However, in 1946, both brothers would play a major role in the founding of the
United States' intelligence community and the subsequent recruiting of Nazi war
criminals.
One Third Reich
supporter who never required a disclaimer was Henry Ford, the autocratic
magnate who despised unions, tyrannized workers, and fired any employee caught
driving a competitor's model.

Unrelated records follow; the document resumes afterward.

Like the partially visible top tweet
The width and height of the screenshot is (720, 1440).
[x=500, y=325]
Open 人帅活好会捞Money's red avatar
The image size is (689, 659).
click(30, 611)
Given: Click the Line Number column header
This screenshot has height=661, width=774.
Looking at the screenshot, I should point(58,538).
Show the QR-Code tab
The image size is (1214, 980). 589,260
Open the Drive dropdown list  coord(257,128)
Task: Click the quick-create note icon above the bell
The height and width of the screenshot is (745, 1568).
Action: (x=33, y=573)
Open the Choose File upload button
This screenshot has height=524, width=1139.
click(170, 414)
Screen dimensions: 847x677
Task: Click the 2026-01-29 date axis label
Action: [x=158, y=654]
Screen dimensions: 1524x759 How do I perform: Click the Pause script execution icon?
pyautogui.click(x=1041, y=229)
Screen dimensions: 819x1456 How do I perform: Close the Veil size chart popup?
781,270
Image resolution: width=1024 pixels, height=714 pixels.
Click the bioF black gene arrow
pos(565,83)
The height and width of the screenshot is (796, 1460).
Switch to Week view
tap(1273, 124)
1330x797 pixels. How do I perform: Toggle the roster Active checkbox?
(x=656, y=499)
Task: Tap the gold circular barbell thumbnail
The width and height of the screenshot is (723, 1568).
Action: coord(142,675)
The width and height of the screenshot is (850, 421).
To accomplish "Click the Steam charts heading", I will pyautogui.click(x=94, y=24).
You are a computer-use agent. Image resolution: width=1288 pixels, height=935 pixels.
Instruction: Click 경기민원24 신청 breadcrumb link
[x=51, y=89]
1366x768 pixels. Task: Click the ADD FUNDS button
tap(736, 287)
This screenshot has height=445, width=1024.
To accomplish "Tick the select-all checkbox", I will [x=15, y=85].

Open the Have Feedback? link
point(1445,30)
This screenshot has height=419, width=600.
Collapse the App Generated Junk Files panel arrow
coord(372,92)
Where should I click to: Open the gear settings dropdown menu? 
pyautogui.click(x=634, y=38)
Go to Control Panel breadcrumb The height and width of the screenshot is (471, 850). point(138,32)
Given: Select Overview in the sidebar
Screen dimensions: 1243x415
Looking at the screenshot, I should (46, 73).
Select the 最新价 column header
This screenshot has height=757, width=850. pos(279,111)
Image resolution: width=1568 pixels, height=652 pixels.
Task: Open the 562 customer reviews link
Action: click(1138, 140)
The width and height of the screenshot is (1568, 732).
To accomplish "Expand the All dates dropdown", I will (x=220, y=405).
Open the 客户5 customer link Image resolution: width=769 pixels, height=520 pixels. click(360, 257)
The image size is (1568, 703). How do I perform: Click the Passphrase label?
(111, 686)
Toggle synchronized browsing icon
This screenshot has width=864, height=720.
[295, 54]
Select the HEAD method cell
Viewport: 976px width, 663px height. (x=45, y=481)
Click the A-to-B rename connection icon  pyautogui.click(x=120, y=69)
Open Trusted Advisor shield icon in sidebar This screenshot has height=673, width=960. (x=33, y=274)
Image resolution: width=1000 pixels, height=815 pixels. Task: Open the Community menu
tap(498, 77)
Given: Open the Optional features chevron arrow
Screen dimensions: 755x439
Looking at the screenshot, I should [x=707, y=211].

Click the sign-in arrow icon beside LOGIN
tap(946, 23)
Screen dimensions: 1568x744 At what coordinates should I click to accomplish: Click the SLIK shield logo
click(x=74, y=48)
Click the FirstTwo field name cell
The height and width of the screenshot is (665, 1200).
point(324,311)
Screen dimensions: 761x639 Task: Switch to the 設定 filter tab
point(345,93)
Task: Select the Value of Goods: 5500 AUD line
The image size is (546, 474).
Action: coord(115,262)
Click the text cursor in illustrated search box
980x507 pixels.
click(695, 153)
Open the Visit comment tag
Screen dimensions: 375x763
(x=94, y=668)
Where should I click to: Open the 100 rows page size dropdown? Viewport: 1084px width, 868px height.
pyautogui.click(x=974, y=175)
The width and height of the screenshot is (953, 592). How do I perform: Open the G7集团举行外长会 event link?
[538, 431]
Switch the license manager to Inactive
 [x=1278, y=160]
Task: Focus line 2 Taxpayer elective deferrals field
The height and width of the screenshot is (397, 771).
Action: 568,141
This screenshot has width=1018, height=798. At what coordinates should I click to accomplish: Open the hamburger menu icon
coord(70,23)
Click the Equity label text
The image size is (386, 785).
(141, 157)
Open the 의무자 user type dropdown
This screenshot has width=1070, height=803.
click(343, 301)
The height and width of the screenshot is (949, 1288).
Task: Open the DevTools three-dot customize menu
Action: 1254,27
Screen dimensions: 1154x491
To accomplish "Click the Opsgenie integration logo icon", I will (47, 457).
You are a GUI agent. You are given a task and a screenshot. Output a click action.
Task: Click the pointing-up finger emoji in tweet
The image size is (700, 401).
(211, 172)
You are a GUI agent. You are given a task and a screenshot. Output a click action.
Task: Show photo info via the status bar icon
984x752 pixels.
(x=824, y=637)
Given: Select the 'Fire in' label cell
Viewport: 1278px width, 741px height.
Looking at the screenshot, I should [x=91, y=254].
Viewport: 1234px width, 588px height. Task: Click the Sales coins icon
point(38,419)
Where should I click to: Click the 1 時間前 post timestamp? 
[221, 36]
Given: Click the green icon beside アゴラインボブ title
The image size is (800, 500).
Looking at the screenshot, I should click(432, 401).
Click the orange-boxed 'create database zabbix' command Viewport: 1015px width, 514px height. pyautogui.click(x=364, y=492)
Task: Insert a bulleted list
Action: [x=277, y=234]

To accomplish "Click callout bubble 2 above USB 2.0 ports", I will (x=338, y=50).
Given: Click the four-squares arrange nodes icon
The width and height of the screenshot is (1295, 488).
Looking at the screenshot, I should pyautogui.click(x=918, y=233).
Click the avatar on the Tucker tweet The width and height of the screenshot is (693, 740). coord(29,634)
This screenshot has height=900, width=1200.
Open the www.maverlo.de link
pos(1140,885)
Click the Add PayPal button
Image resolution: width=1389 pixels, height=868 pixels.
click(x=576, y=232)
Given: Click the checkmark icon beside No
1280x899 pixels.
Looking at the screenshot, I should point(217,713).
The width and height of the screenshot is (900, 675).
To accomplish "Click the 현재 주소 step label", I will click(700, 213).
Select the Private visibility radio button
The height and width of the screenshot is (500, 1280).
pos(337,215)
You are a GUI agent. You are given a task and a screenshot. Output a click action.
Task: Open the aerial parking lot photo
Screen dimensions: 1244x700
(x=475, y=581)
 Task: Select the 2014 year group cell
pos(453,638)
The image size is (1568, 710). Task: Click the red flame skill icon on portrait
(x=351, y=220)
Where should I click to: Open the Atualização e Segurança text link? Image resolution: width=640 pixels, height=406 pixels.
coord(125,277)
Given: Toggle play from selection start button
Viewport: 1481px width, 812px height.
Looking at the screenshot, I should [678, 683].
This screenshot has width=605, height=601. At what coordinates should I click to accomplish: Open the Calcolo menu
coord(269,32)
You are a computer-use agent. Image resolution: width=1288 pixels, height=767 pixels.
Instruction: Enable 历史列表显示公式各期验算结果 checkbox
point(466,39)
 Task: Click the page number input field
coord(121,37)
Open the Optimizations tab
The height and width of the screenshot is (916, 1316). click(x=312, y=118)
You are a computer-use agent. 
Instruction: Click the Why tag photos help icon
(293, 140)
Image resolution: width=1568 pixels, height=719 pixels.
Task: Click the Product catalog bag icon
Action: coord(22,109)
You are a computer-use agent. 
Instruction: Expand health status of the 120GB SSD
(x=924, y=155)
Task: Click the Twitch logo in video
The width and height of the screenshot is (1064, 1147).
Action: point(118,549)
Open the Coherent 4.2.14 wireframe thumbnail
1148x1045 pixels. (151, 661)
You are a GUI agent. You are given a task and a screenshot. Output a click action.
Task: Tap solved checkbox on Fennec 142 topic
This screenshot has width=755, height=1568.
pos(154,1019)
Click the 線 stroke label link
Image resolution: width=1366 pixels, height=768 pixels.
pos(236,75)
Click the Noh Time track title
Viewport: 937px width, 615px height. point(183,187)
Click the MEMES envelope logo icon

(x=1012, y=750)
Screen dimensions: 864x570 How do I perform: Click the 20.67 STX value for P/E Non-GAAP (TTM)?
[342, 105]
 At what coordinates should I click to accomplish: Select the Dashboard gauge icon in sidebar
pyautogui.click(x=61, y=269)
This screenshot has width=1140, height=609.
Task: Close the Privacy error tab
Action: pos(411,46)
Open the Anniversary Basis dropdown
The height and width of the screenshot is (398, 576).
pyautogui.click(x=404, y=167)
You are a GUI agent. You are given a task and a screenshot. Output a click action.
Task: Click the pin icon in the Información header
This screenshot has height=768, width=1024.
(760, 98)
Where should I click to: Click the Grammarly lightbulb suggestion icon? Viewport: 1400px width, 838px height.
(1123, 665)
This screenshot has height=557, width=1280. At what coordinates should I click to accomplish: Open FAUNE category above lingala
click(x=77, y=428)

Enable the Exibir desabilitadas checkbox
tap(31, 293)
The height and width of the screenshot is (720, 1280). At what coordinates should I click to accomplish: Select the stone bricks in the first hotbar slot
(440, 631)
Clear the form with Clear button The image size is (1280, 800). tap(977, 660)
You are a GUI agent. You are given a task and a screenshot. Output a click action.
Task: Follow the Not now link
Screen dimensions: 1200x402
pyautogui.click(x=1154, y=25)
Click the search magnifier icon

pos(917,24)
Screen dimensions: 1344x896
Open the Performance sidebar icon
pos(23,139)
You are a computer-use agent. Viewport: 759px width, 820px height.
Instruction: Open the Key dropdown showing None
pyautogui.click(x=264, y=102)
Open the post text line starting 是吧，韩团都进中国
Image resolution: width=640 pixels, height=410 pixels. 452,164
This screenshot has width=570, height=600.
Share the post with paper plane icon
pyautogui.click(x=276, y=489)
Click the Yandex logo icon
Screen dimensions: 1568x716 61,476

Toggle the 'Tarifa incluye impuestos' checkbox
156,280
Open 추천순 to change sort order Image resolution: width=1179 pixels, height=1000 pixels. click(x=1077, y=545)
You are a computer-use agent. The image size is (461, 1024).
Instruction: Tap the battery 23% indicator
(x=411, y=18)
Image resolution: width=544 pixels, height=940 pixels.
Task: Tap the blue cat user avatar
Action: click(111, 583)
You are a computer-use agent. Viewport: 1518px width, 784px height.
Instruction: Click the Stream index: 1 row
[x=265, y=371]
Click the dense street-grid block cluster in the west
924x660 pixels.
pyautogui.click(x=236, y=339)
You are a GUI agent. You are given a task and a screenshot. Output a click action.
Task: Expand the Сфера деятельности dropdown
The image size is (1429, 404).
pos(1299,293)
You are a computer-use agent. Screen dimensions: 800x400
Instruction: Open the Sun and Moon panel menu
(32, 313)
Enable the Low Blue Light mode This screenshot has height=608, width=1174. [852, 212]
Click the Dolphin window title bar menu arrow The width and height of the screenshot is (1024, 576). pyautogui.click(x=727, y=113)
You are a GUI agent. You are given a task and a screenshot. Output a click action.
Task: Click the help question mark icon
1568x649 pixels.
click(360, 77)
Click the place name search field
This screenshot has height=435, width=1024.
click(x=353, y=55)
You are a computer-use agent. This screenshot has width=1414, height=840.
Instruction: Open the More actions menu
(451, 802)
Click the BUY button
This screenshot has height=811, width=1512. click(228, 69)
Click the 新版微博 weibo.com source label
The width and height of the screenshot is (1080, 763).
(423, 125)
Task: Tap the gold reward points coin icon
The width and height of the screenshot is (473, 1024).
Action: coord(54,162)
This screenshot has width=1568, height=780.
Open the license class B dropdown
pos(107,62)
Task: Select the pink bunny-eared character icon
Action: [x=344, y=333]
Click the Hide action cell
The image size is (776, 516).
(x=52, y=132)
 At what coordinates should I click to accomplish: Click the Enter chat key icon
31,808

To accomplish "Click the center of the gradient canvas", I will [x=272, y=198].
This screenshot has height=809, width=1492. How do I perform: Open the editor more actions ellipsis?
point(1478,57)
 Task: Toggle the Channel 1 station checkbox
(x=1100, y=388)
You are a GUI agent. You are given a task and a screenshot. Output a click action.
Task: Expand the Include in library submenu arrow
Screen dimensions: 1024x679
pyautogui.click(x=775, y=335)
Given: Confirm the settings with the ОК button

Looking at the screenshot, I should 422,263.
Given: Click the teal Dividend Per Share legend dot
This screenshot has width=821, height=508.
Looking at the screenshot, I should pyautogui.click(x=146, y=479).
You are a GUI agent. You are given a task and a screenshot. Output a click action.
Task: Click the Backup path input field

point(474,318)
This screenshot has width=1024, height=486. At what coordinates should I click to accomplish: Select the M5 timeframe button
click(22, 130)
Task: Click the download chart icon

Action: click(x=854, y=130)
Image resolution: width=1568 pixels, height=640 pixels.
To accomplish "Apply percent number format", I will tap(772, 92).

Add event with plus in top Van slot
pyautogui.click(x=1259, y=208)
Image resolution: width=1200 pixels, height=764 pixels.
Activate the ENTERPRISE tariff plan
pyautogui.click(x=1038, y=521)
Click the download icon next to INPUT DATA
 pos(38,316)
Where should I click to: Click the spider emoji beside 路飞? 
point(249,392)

Ford, an outspoken anti-Semite, believed that
Jews corrupted gentiles with "syphilis, Hollywood, gambling, and
jazz." In 1918, he bought and ran a newspaper, The Dearborn Independent,
which became an anti-Jewish forum.
"The New
York Times reported in 1922 that there was a widespread rumor circulating in
Berlin claiming that Henry Ford was financing Adolf Hitler's nationalist and
anti-Semitic movement in Munich," write James and Suzanne Pool in their
book Who Financed Hitler. "Novelist Upton Sinclair wrote in The Flivver
King, a book about Ford, that the Nazis got forty thousand dollars from Ford to
reprint anti-Jewish pamphlets in German translations, and that an additional
$300,000 was later sent to Hitler through a grandson of the ex-Kaiser who acted
as intermediary."
An appreciative
Adolf Hitler kept a large picture of the automobile pioneer besides his desk,
explaining: "We look to Heinrich (sic) Ford as the leader of the growing
Fascist movement in America." Hitler hoped to support such a movement by
offering to "import some shock troops to the U.S. to help [Ford] run for
president."
In 1938, on
Henry Ford's 75th birthday, he was awarded the Grand Cross of the Supreme Order
of the German Eagle from the Führer himself. He was the first American (GM's
James Mooney would be second) and only the fourth person in the world to
receive the highest decoration that could be given to any non-German citizen.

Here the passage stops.